How to properly import a selfsigned certificate into Java keystore that is available to all Java applications by default?
Solution 1:
On Windows the easiest way is to use the program portecle.
- Download and install portecle.
- First make 100% sure you know which JRE or JDK is being used to run your program. On a 64 bit Windows 7 there could be quite a few JREs. Process Explorer can help you with this or you can use:
System.out.println(System.getProperty("java.home")); - Copy the file JAVA_HOME\lib\security\cacerts to another folder.

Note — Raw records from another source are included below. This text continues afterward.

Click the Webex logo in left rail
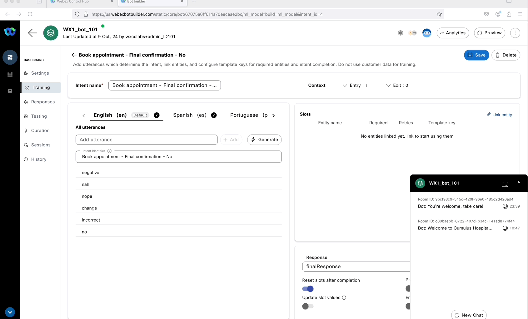 [10, 32]
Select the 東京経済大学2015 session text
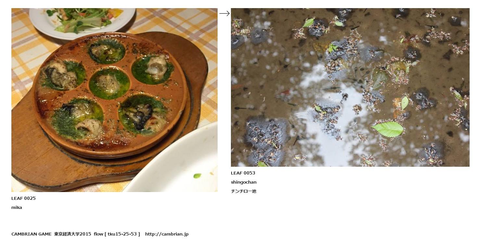This screenshot has height=242, width=481. pyautogui.click(x=73, y=234)
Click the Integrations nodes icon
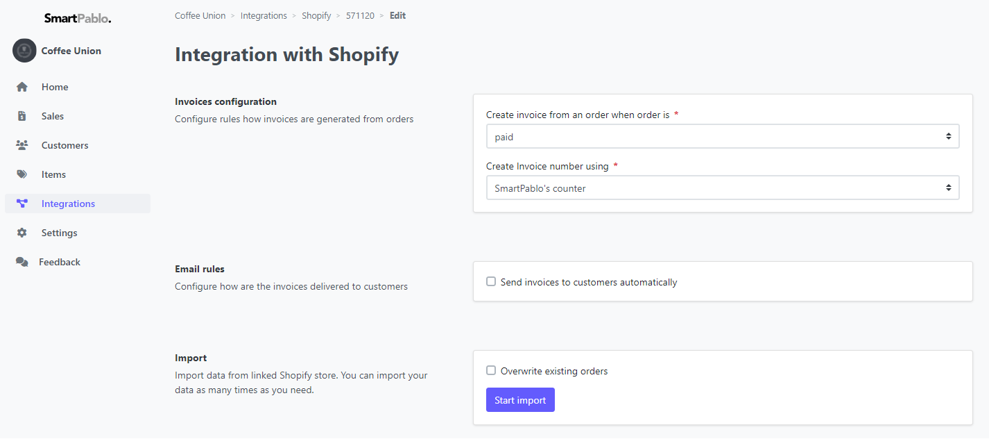 (x=22, y=204)
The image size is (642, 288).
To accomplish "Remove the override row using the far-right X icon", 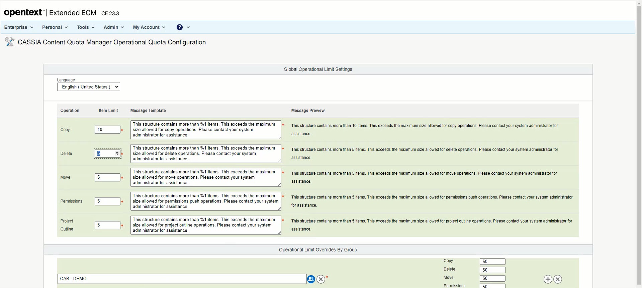I will [558, 279].
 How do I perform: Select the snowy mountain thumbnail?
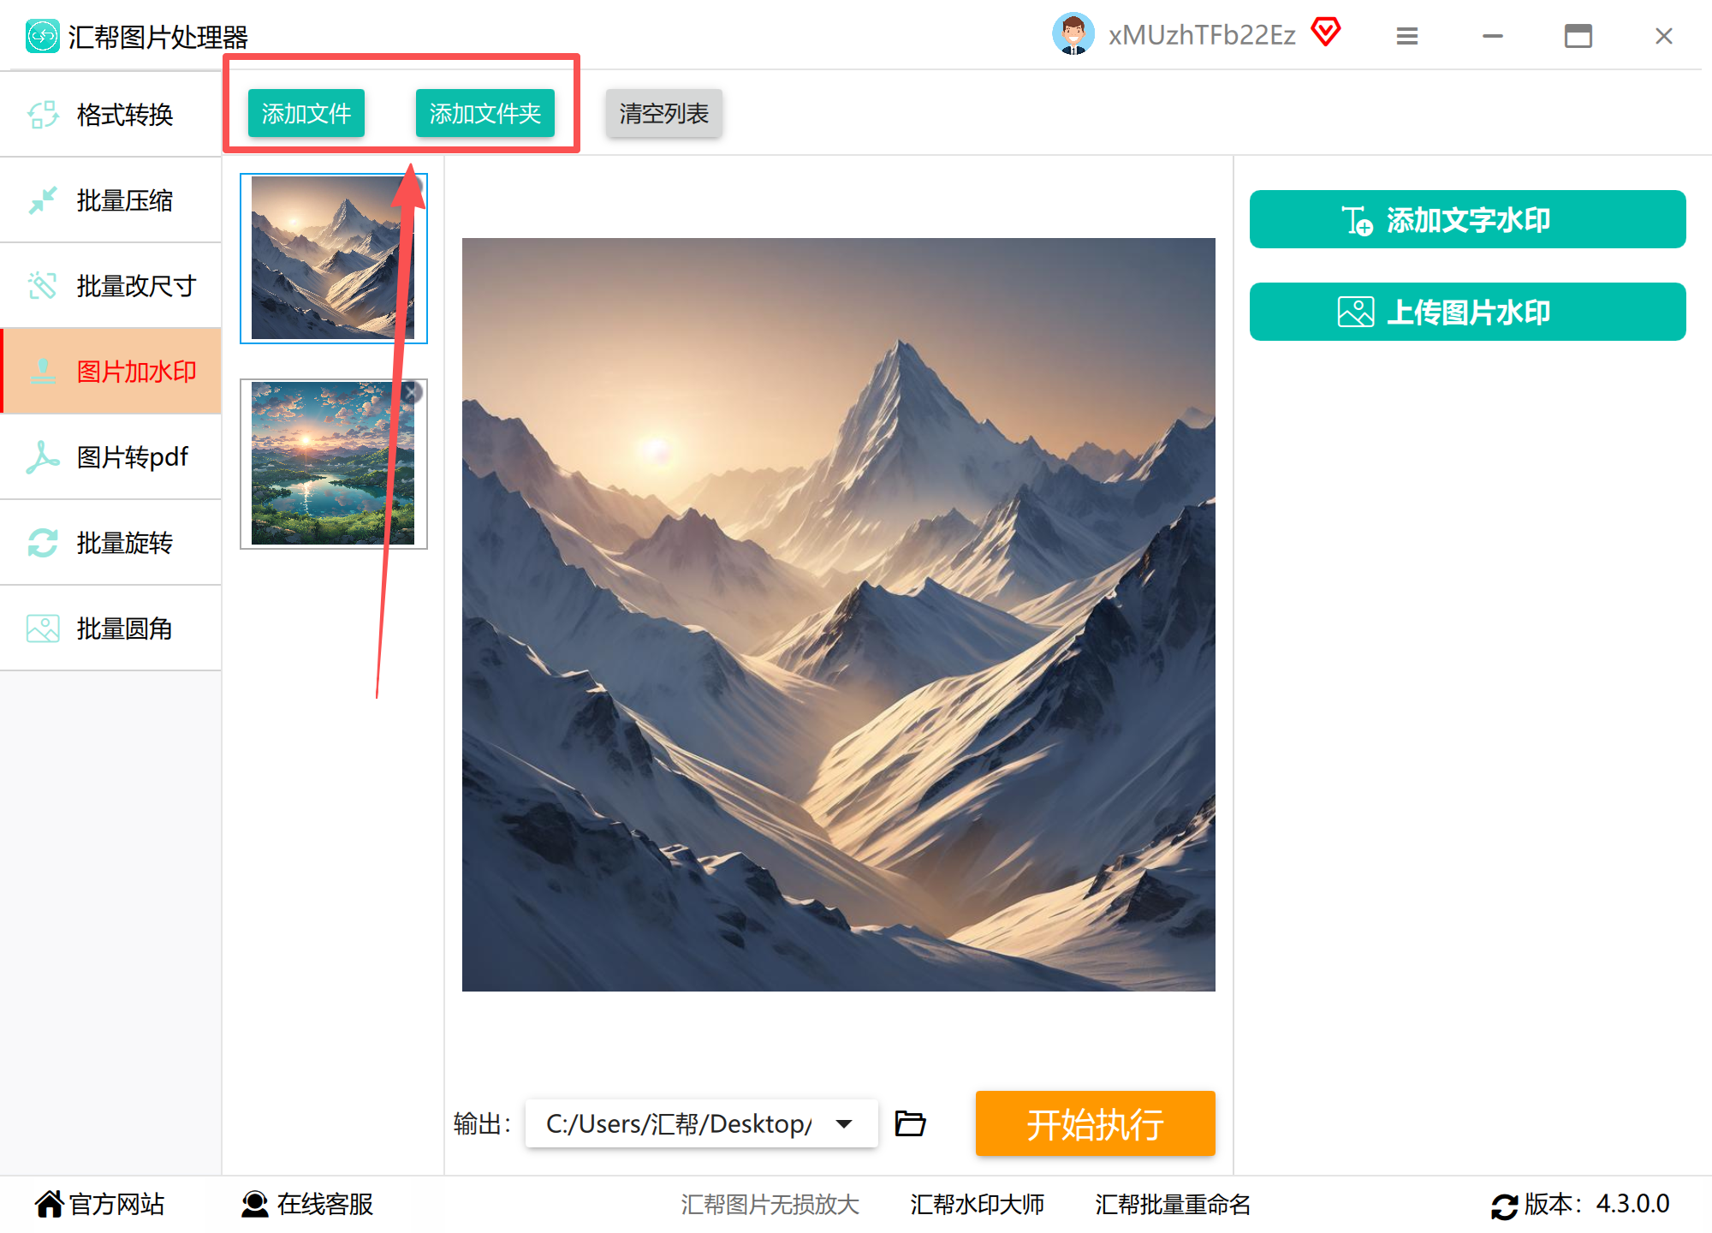333,258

- In Portecle click File > Open Keystore File
- Select the cacerts file
- Enter this password: changeit
- Click Tools > Import Trusted Certificate
- Browse for the file mycertificate.pem
- Click Import
- Click OK for the warning about the trust path.
- Click OK when it displays the details about the certificate.
- Click Yes to accept the certificate as trusted.
- When it asks for an alias click OK and click OK again when it says it has imported the certificate.
- Click save. Don’t forget this or the change is discarded.
- Copy the file cacerts back where you found it.
On Linux:
You can download the SSL certificate from a web server that is already using it like this:
$ echo -n | openssl s_client -connect www.example.com:443 | \
sed -ne '/-BEGIN CERTIFICATE-/,/-END CERTIFICATE-/p' > /tmp/examplecert.crt
Optionally verify the certificate information:
$ openssl x509 -in /tmp/examplecert.crt -text
Import the certificate into the Java cacerts keystore:
$ keytool -import -trustcacerts -keystore /opt/java/jre/lib/security/cacerts \
-storepass changeit -noprompt -alias mycert -file /tmp/examplecert.crt
Solution 2:
D:\Java\jdk1.5.0_10\bin\keytool -import -file "D:\Certificates\SDS services\Dev\dev-sdsservices-was8.infavig.com.cer" -keystore "D:\Java\jdk1.5.0_10\jre\lib\security\cacerts" -alias "sds certificate"